Problem details: Lines to restate from the data below: from the one containing "You are a computer-use agent. Viewport: 1667px" to the one containing "Task: Expand first", both included. Give them again exactly, and only them.

Entries taken from a collection:
# # #
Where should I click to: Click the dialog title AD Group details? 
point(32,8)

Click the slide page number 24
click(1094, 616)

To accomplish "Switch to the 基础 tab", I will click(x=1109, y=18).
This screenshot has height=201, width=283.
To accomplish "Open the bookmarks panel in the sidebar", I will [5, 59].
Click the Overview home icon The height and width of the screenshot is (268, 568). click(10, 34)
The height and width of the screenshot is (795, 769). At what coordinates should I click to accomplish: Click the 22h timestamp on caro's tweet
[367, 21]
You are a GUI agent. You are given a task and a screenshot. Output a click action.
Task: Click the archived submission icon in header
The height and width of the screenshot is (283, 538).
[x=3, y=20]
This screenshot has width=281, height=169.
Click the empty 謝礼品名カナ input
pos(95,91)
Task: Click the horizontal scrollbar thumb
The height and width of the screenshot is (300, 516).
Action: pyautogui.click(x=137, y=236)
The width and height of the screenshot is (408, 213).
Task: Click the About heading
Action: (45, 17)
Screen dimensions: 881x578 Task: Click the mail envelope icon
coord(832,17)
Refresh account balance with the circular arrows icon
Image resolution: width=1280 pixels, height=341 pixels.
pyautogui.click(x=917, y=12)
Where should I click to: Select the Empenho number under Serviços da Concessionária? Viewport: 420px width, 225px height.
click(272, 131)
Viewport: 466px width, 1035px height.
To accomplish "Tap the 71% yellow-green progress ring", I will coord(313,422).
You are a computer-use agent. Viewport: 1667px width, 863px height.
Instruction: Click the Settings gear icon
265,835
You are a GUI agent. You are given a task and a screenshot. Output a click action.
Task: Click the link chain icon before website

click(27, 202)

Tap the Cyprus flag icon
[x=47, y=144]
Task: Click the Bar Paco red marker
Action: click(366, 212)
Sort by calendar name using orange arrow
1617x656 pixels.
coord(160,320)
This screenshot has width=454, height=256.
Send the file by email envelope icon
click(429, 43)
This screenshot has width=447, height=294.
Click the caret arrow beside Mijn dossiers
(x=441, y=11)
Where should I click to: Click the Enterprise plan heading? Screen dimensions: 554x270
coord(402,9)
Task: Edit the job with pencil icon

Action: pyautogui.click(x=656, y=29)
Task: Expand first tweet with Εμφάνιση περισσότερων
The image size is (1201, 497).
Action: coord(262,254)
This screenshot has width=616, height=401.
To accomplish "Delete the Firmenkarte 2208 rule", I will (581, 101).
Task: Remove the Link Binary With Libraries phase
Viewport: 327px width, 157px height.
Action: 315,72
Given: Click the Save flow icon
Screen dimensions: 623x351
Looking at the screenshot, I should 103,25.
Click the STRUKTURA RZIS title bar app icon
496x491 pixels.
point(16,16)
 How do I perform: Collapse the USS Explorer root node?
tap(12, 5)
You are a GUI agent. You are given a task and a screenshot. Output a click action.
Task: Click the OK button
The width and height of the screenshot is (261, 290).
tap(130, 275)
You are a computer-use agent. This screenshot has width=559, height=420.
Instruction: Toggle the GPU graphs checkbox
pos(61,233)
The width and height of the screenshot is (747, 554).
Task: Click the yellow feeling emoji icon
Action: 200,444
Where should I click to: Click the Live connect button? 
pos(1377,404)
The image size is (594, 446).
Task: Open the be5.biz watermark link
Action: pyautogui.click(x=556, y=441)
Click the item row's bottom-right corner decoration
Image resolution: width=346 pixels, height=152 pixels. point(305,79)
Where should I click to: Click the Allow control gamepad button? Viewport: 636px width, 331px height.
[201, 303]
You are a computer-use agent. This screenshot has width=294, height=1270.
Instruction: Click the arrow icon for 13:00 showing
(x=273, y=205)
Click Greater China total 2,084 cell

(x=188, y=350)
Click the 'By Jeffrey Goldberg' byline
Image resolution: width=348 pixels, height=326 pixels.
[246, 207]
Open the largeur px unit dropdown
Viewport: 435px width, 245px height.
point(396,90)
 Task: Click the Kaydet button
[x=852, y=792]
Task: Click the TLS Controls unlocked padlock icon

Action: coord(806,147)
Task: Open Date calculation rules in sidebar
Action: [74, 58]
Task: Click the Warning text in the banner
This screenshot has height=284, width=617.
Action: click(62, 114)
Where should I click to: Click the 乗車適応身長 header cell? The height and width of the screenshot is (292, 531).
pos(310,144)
# # #
Result of this exercise:
You are a computer-use agent. Viewport: 1667px width, 863px height.
Instruction: Click the Settings gear icon
265,835
You are a GUI agent. You are given a task and a screenshot. Output a click action.
Task: Click the link chain icon before website

click(27, 202)

Tap the Cyprus flag icon
[x=47, y=144]
Task: Click the Bar Paco red marker
Action: click(366, 212)
Sort by calendar name using orange arrow
1617x656 pixels.
coord(160,320)
This screenshot has width=454, height=256.
Send the file by email envelope icon
click(429, 43)
This screenshot has width=447, height=294.
Click the caret arrow beside Mijn dossiers
(x=441, y=11)
Where should I click to: Click the Enterprise plan heading? Screen dimensions: 554x270
coord(402,9)
Task: Edit the job with pencil icon

Action: pyautogui.click(x=656, y=29)
Task: Expand first tweet with Εμφάνιση περισσότερων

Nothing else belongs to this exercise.